* START DATASET EXTRACT *
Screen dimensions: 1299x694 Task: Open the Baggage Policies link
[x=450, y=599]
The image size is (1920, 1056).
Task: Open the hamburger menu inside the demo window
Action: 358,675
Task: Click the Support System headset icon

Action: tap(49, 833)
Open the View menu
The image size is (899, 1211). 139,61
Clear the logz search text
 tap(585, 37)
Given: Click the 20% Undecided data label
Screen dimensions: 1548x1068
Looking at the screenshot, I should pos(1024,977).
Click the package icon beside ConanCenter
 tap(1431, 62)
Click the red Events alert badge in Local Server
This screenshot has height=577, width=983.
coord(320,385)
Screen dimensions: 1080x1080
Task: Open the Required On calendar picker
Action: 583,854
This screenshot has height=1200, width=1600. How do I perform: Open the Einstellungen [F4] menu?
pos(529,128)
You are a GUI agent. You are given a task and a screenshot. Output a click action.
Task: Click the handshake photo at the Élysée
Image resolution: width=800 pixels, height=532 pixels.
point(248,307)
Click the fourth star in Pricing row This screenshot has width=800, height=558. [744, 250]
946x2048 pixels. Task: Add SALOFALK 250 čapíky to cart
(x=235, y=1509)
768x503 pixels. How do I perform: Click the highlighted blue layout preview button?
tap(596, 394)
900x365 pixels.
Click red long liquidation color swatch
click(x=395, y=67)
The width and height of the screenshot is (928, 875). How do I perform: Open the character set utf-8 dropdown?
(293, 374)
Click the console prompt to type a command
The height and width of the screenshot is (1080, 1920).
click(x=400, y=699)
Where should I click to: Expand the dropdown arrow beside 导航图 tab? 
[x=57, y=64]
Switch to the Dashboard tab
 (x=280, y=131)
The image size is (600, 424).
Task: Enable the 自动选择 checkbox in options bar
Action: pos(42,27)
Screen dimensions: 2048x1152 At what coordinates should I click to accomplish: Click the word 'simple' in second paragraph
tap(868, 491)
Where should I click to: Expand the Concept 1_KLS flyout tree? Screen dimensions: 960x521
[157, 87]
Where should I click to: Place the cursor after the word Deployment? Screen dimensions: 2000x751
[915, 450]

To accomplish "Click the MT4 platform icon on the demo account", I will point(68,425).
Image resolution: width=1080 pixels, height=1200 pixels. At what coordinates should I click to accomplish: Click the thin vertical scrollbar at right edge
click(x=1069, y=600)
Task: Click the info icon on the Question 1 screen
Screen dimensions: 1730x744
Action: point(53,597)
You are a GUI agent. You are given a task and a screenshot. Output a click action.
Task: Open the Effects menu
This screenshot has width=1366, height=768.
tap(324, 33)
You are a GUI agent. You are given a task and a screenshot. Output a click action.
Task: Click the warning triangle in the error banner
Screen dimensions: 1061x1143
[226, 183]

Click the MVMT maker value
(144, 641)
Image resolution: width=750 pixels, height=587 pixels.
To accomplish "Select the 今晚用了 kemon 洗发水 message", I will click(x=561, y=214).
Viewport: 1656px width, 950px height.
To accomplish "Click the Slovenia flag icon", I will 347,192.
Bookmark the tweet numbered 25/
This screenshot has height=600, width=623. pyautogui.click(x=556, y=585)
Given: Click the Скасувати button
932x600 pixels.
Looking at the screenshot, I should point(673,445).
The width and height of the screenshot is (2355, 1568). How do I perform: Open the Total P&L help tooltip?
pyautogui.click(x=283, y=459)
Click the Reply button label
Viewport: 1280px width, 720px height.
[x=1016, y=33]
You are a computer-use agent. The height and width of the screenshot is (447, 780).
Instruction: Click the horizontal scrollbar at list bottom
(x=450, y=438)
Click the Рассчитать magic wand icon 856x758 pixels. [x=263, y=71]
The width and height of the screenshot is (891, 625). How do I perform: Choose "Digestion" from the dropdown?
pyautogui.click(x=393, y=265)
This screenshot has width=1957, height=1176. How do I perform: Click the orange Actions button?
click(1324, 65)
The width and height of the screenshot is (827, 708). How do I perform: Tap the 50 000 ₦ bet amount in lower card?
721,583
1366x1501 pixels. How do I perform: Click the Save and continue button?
* END DATASET EXTRACT *
How many lines in the items above contain the word "label"? Reply with the number alone.

REPLY TO THE TASK
2